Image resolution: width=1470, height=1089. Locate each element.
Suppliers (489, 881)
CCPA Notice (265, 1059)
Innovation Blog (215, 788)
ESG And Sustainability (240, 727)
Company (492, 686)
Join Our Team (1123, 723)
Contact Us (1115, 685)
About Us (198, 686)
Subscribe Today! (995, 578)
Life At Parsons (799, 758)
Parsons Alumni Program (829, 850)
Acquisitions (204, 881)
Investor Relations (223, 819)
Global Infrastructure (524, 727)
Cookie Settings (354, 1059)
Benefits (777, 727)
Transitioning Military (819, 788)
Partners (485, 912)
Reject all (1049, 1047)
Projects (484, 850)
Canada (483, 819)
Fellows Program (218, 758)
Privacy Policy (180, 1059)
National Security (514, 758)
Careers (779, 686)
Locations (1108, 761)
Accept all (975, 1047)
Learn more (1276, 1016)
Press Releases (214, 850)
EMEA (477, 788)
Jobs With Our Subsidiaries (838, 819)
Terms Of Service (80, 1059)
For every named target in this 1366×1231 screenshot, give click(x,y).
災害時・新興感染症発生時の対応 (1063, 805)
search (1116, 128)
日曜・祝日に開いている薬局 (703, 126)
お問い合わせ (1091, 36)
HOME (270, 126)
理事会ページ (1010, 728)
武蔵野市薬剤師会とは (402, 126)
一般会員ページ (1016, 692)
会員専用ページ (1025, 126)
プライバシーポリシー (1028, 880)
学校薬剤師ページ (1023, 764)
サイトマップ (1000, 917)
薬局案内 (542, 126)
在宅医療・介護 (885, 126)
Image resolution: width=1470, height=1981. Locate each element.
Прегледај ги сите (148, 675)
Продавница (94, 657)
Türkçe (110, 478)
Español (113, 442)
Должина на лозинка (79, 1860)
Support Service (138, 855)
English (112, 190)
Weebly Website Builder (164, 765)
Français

▶ WHAT NEEDS TO BE DONE
Turn every line of the items above into a numbered list, leaving out any blank lines.

▶ EXERCISE RESULT
1. Image resolution: width=1470, height=1089. Locate each element.
2. Suppliers (489, 881)
3. CCPA Notice (265, 1059)
4. Innovation Blog (215, 788)
5. ESG And Sustainability (240, 727)
6. Company (492, 686)
7. Join Our Team (1123, 723)
8. Contact Us (1115, 685)
9. About Us (198, 686)
10. Subscribe Today! (995, 578)
11. Life At Parsons (799, 758)
12. Parsons Alumni Program (829, 850)
13. Acquisitions (204, 881)
14. Investor Relations (223, 819)
15. Global Infrastructure (524, 727)
16. Cookie Settings (354, 1059)
17. Benefits (777, 727)
18. Transitioning Military (819, 788)
19. Partners (485, 912)
20. Reject all (1049, 1047)
21. Projects (484, 850)
22. Canada (483, 819)
23. Fellows Program (218, 758)
24. Privacy Policy (180, 1059)
25. National Security (514, 758)
26. Careers (779, 686)
27. Locations (1108, 761)
28. Accept all (975, 1047)
29. Learn more (1276, 1016)
30. Press Releases (214, 850)
31. EMEA (477, 788)
32. Jobs With Our Subsidiaries (838, 819)
33. Terms Of Service (80, 1059)
34. For every named target in this 1366×1231 screenshot, give click(x,y).
35. 災害時・新興感染症発生時の対応 (1063, 805)
36. search (1116, 128)
37. 日曜・祝日に開いている薬局 (703, 126)
38. お問い合わせ (1091, 36)
39. HOME (270, 126)
40. 理事会ページ (1010, 728)
41. 武蔵野市薬剤師会とは (402, 126)
42. 一般会員ページ (1016, 692)
43. 会員専用ページ (1025, 126)
44. プライバシーポリシー (1028, 880)
45. 学校薬剤師ページ (1023, 764)
46. サイトマップ (1000, 917)
47. 薬局案内 (542, 126)
48. 在宅医療・介護 (885, 126)
49. Image resolution: width=1470, height=1981. Locate each element.
50. Прегледај ги сите (148, 675)
51. Продавница (94, 657)
52. Türkçe (110, 478)
53. Español (113, 442)
54. Должина на лозинка (79, 1860)
55. Support Service (138, 855)
56. English (112, 190)
57. Weebly Website Builder (164, 765)
58. Français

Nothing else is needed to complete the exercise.